Glasgow's Paisley Road West has a Plantation Park - a reminder that the word 'plantation' is not seen for what it actually represents. The plantation is not some harmless idyllic scene of tropical tranquility, though you'd be forgiven for wondering why so many Caribbean tourist haunts and golf courses are called “Plantation... this or that”.

The plantation was the torture factory - the concentration camp - of British, French, Portuguese, Spanish, Dutch and Southern United States imperialism. The slave plantation owners told their victims 'labour saves your heathen souls'.

To those who say black people complaining about slavery now have a chip on their shoulders wouldn't dare say that to Jews. The genocide that was the Nazi Holocaust of 1938-1945 has rightly made names like Auschwitz-Birkenau and Bergen-Belsen, by-words for torture and murder - synonyms for man's cruelty and inhumanity to man. The German Nazis told their victims Arbeit Macht Frei. For an African the word Plantation should have the same connotation as Auschwitz does for Jews.

Slavery wasn't merely is bad personal situation for a few individual Africans, years and years ago. It was an entire economic, political and social system of exploitation which provided the primitive accumulation of wealth is the basis of modern European and American societies today.
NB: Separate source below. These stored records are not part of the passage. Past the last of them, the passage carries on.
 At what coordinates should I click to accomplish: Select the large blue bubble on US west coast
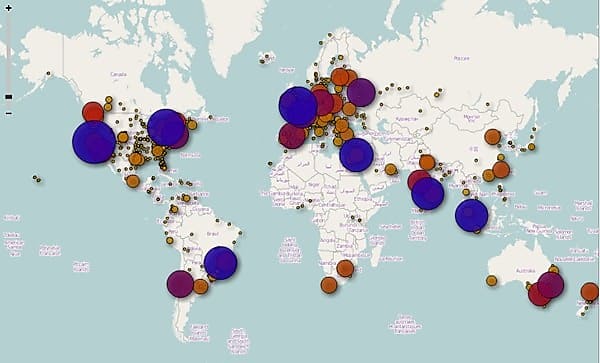coord(94,142)
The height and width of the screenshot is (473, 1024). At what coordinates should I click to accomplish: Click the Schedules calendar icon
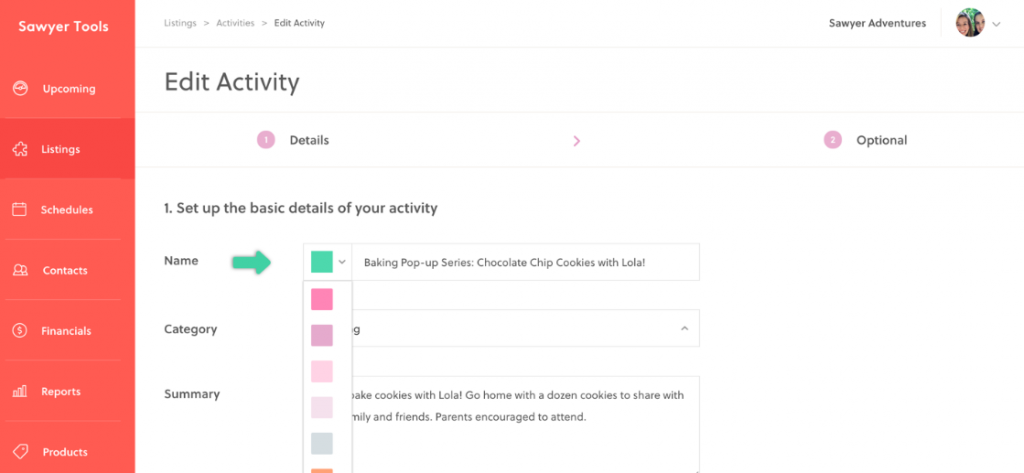(x=20, y=210)
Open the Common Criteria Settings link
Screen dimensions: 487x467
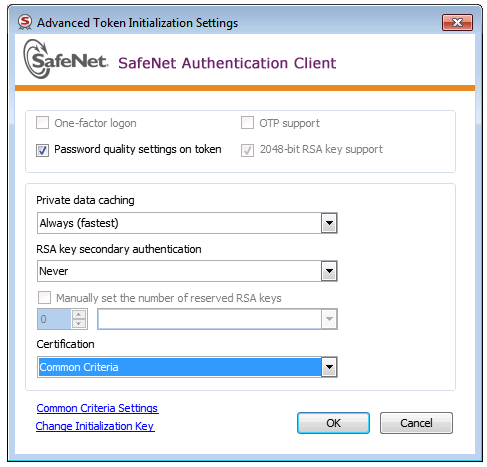click(x=97, y=408)
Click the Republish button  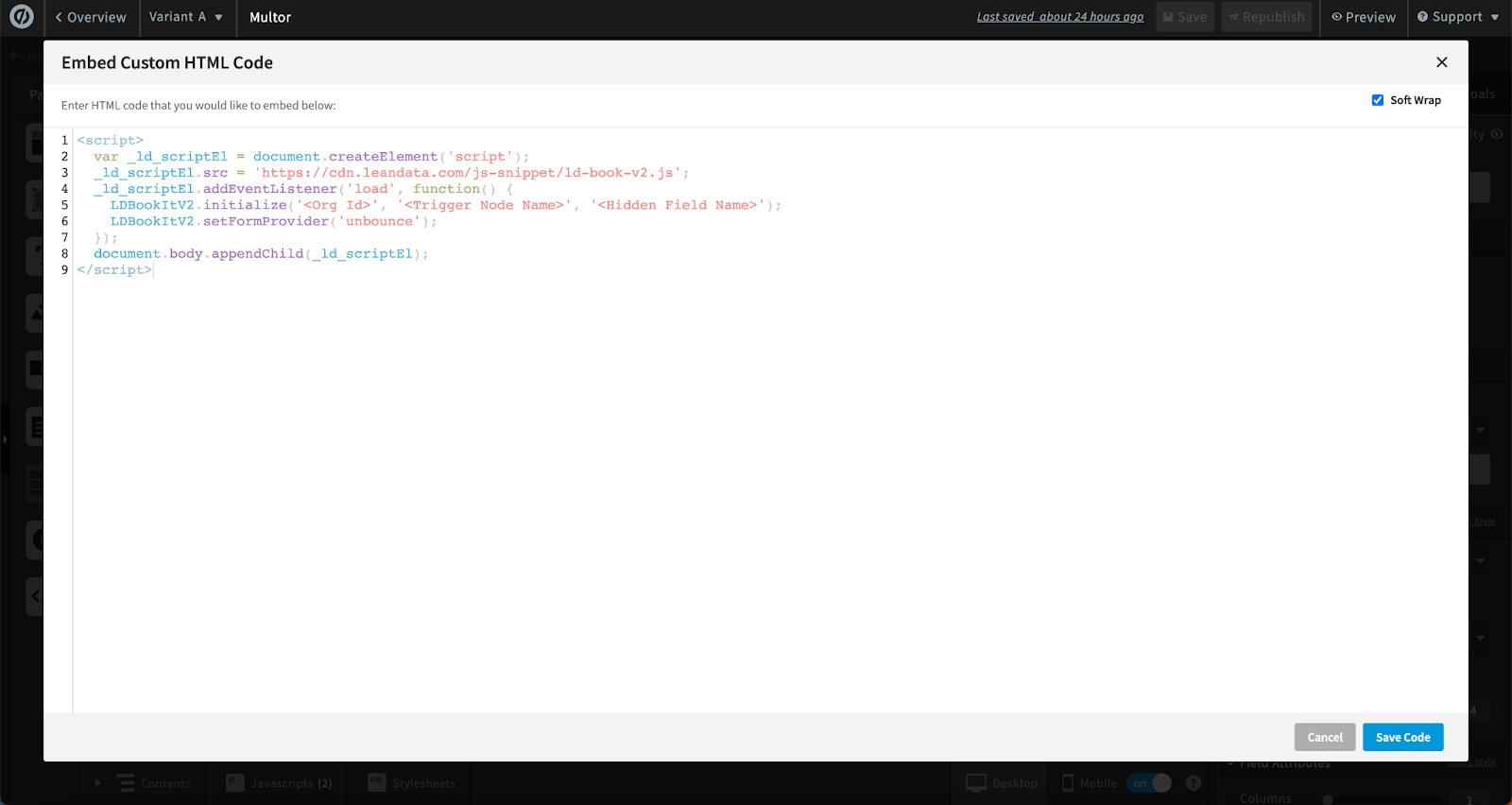(1266, 17)
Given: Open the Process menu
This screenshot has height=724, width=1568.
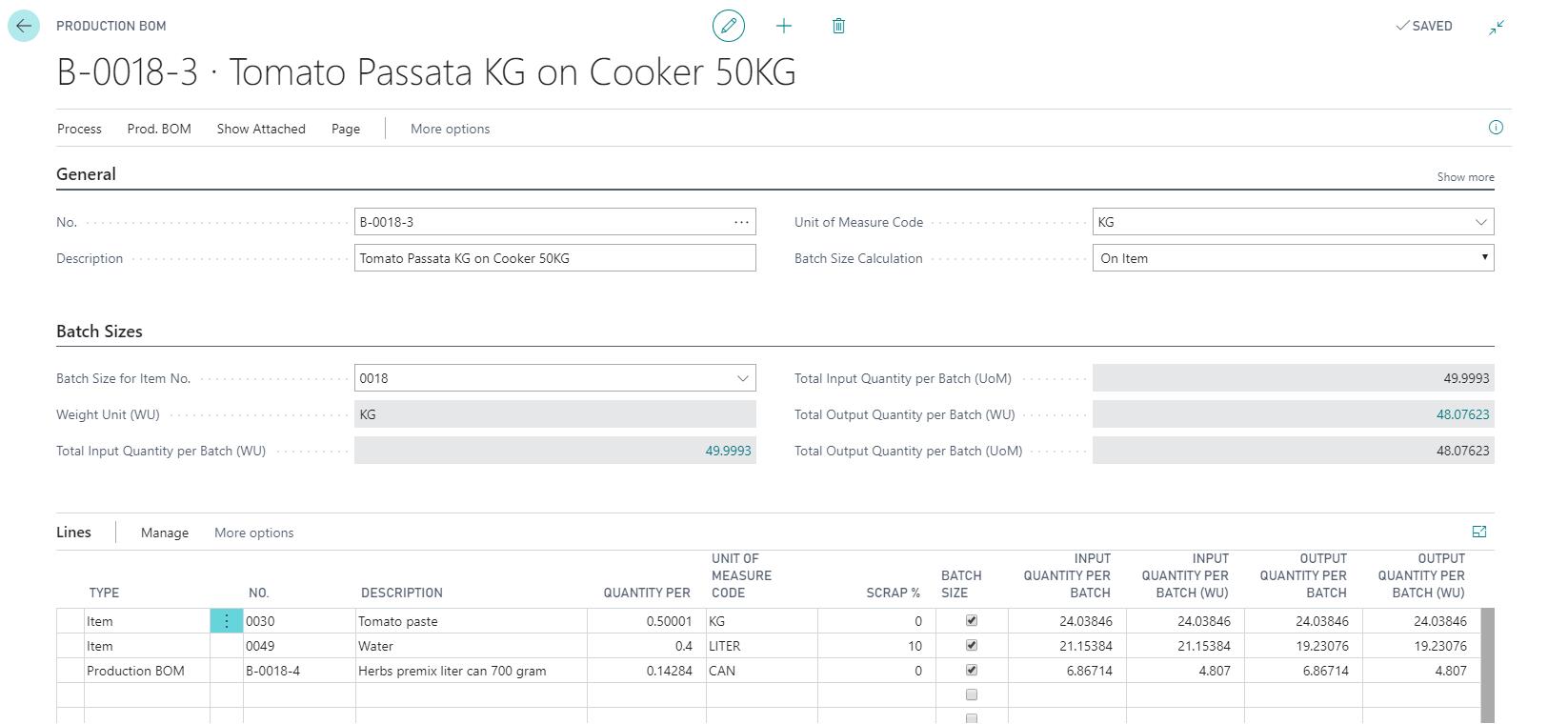Looking at the screenshot, I should click(x=79, y=129).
Slavery is not merely old history. It is a legacy that has never been owned up to by its perpetrators – the crime has remained unpunished and its ill-gotten proceeds untouched. And just as Jewish victims are rightly compensated by the German taxpayer 60 years after Nazism's defeat, it is time that Scotland and Britain paid reparations. An apology is only the first step. Slavery is Black people's Holocaust. Our Auschwitz.